During an appearance on “The Evening Edit,” O’Leary discussed the impact of tariffs as the start of significant negotiations. He said there is potential for broader economic integration between the U.S. and Canada. Trump plans to impose tariffs of 25% on imports from Mexico and Canada, along with an additional 10% tariff on Canadian oil, natural gas, and electricity. Despite these significant figures, Trump has imposed only a 10% tariff on oil, the cheapest U.S. imports. O’Leary said this is merely the opening move in what could be a transformative economic negotiation.

“So all of this to me, if you separate the signal from the noise, forget the noise. The signal is, let’s get an economic union together,” O’Leary said. O’Leary said there is a global uproar over the U.S.’s proposed 25% tariffs and the reciprocal tariffs from countries like India, which have set their tariffs on some U.S. products at up to 23%.

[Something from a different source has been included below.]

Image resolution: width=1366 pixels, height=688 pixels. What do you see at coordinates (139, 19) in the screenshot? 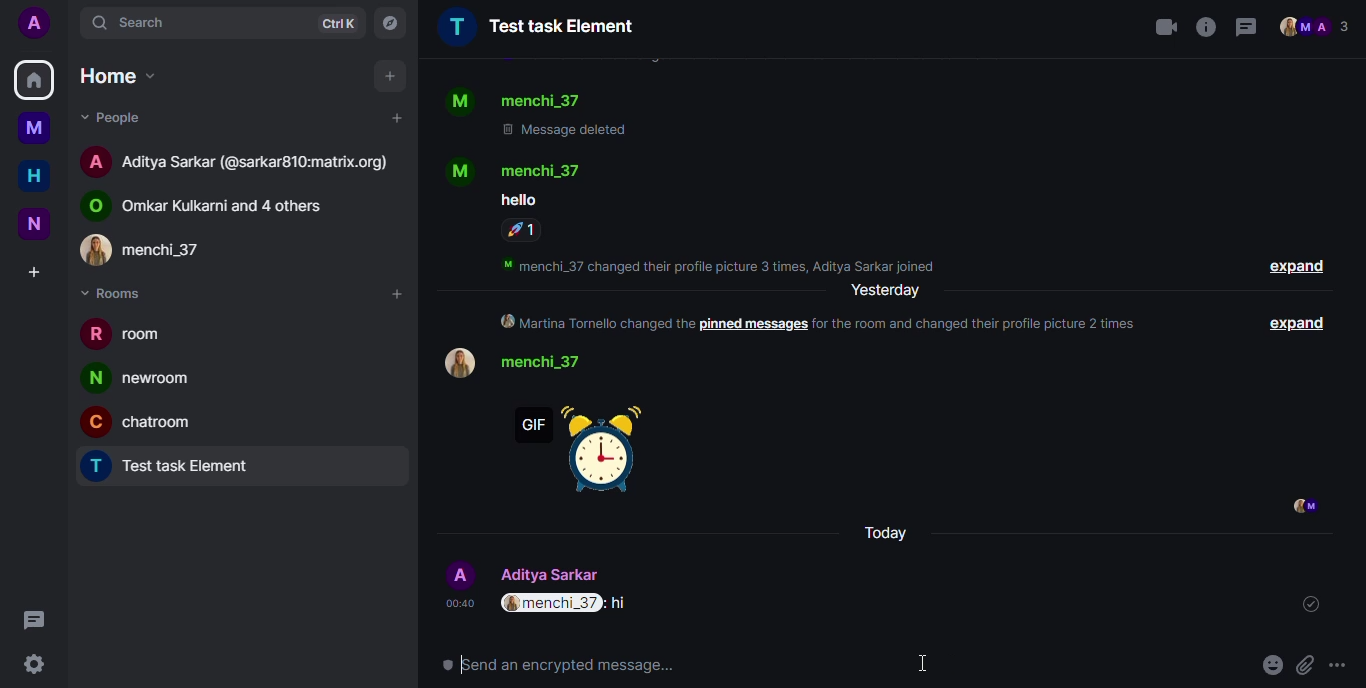
I see `search` at bounding box center [139, 19].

“Those are two different baskets. Obviously, the one that people are talking about quite a bit tonight is India. They’ve got certain product services in different sectors, up to 23%. Now we’re going to have reciprocal tariffs in the U.S. against them. [Indian Prime Minister Narendra] Modi will immediately fly to Washington. The negotiations will begin,” O’Leary said.

O’Leary, however, said Canada’s situation differs from others.

“It’s the same everywhere. The Canadian situation is unique. Almost the entire 200 million deficit that the president’s talking about comes from one single source. That’s energy coming out of Irving Refineries on the east coast down to Boston, and all of that oil, 4.3 million barrels a day coming in at Alberta into the west,” O’Leary said. “And so that’s the most inexpensive oil [that] the U.S. imports. That’s why he only put a 10% tariff on it. But it’s the beginning of a giant negotiation. Aluminum, 70% of aluminum comes in the U.S. It’s made in Canada for one singular reason.”

While some skeptics doubt Canada’s willingness to merge economies, a growing number of Canadians, O’Leary said, are open to exploring such a possibility.

“What is on the table that now 43% of Canadians want to explore more of? Forget all these tariffs. Let’s join the two economies, become a behemoth, common currency perhaps, and then take on China,” O’Leary added. “I mean, that’s really what we’re talking about here. We’re talking about the security of the north, not the 49th parallel.”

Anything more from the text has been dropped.